In Rosanda Sorakaitė works one can sense a process of long maturing thought and observation, we might even call it meditation. What does creative work mean for the artist?
"Creative process for me is concentration. If I feel bad - I cannot paint. On the other hand, while working I give away a variety of emotions, but it happens as if looking at everything from the distance, after the primary feelings subside. While painting I rethink many days that passed, visions and fantasies. While painting I like to approach a piece slowly, take my time with it. Sometimes it is possible that you just spend time near the piece - thinking, observing, photographing from all the angles, trying to see it in a different light. This is disassociation. Time for creation, is time for yourself.
Coloring is important in the painter's work. Some of her works are especially subtle. Naturally, the question arises - how long does the color search take?
Rosanda Sorakaitė says, "First, I do not think about the constructive elements of the painting, for example, composition or drawing, but about the mood or emotion that I would like to convey - and for this color is important. Sometimes it is dictated by reality, but more often by the painting itself.

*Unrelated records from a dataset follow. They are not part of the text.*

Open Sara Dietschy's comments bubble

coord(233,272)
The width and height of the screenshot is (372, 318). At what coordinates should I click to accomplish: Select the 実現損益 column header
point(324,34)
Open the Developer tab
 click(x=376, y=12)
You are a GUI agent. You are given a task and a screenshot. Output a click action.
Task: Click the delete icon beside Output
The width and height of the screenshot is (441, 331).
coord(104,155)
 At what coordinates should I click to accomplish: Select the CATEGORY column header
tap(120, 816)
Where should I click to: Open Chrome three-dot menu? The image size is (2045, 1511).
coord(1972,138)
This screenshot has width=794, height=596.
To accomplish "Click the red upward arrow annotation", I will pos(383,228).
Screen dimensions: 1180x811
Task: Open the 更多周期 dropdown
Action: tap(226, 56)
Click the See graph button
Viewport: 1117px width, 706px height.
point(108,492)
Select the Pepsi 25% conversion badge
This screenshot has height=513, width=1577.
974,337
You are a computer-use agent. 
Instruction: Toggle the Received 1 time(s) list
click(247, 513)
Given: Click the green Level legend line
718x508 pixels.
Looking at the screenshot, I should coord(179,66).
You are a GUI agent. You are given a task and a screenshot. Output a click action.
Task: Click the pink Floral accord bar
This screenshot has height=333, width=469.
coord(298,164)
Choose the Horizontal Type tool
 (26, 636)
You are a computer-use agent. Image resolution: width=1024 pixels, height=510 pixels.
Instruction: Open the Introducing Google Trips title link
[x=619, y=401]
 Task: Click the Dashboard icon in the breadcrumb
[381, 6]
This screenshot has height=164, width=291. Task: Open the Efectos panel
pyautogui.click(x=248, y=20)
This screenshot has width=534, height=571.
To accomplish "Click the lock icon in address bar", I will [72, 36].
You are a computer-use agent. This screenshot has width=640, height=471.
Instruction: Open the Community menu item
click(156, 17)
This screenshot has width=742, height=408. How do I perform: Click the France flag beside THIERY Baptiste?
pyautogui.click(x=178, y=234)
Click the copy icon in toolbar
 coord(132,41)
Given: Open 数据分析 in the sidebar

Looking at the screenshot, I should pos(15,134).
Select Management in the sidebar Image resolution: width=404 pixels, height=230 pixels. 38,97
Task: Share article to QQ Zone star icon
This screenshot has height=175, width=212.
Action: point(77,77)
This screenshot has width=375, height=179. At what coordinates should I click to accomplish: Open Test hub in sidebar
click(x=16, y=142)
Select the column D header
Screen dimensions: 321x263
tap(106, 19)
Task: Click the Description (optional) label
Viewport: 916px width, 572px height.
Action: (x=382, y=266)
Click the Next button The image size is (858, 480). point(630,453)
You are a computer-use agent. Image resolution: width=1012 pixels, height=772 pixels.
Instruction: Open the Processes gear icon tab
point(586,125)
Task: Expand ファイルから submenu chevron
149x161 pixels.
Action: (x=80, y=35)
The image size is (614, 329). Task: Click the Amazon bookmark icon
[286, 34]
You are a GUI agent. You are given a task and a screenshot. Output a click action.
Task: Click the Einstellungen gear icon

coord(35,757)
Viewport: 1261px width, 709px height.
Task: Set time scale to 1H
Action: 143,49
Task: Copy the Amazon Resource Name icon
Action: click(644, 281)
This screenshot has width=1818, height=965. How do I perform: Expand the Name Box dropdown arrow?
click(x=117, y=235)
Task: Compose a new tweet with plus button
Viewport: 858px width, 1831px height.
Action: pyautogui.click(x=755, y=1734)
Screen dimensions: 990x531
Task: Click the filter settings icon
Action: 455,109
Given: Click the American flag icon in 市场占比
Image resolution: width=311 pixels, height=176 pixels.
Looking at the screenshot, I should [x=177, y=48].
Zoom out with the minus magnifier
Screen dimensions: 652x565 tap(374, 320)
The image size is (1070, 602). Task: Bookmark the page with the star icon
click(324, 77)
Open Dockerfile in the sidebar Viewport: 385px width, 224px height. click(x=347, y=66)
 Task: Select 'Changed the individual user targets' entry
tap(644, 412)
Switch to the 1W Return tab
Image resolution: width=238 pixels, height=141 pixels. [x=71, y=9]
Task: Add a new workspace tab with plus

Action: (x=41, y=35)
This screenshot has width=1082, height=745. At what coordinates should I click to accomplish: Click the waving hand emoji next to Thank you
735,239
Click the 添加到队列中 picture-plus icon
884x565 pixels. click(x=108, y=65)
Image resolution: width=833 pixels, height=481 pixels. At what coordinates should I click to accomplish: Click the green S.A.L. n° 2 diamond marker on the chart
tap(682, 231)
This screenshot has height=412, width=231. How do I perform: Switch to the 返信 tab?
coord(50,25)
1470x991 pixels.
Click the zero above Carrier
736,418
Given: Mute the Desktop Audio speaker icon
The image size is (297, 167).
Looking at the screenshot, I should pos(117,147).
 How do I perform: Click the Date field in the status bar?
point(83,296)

It happens that I wait for the appropriate colors for a while. Once I had left a painting for a year, until I finally got an idea about how that last layer should look like. I simply look at the painting and I know that it is not finished yet. I reach specific solutions unexpectedly, while doing other things, painting other paintings. Just comes a moment when it seems that you know what to do. All you need to do is wait."
I wondered, since the artist is interested in the topic of time, whether she thinks about death while creating. Rosanda Sorakaitė says that she does not focus on this topic specifically, "but of course the passing of time and existential questions about death go side by side. Observing the objects flourishing in everyday life, reflecting on them you can sense their banality, meaninglessness. Things in the face of eternity have no meaning, just like we do not mean anything in this ever-changing world. Everything is temporary: it exists now, but over time changes its state dissipates in dust and disappears.”